Jump to full article: Canadian Press, 2008-04-26
Intro: The tiny convenience store, set amidst the dive bars and seedy hotels in Winnipeg's tough north end, is just one of thousands of final destinations on Canada's burgeoning underground railroad for illicit tobacco.
An RCMP website says that officers seized 618,077 cartons of cigarettes across the country last year - an all-time record, and five times the amount seized in 2004.
Police say most of the contraband comes through the Akwesasne reserve that straddles the borders between the United States, Ontario and Quebec. It then streams up and down the Trans-Canada Highway in a steady, relentless flow of trucks, vans and cars.

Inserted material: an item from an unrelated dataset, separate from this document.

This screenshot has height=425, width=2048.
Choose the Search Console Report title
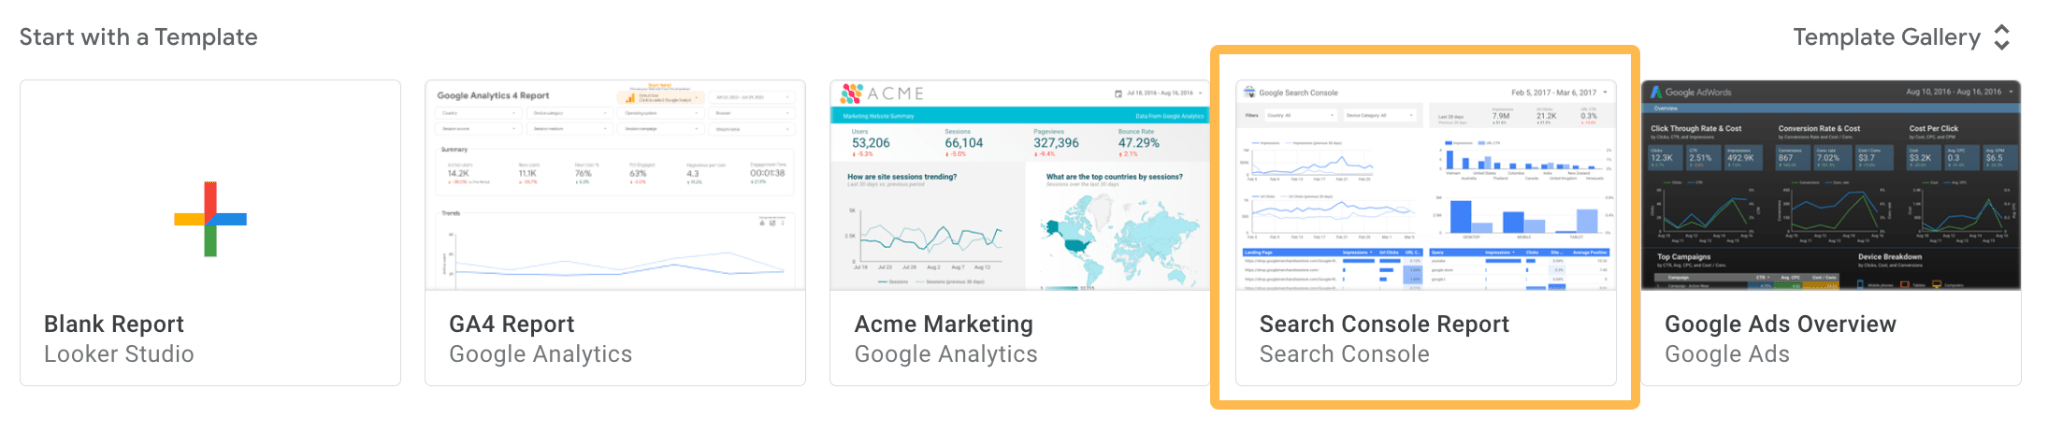1384,324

"When I arrived here in 2001, there was just one manufacturer set up on the American portion of the Akwesasne Mohawk territory, and now there are over a dozen of these tobacco factories, and they are run by organized crime groups," said Sgt. Michael Harvey of the Central St. Lawrence Valley RCMP detachment based in Cornwall, Ont.
Using cheap loose tobacco from states such as North Carolina, the factories manufacture plain, unmarked cigarettes and divide them into plastic bags of 200, police say.
The "baggies," as they are often called in the underground trade, have sold like hotcakes for years in Ontario and Quebec . . .
Smuggling has become so big that RCMP detachments along the Trans-Canada Highway in eastern Ontario pull over transport trucks filled with contraband tobacco on an almost daily basis.
. . .
The Mounties and the U.S. Coast Guard have sworn in some of each other's officers, allowing them to chase smugglers across the border.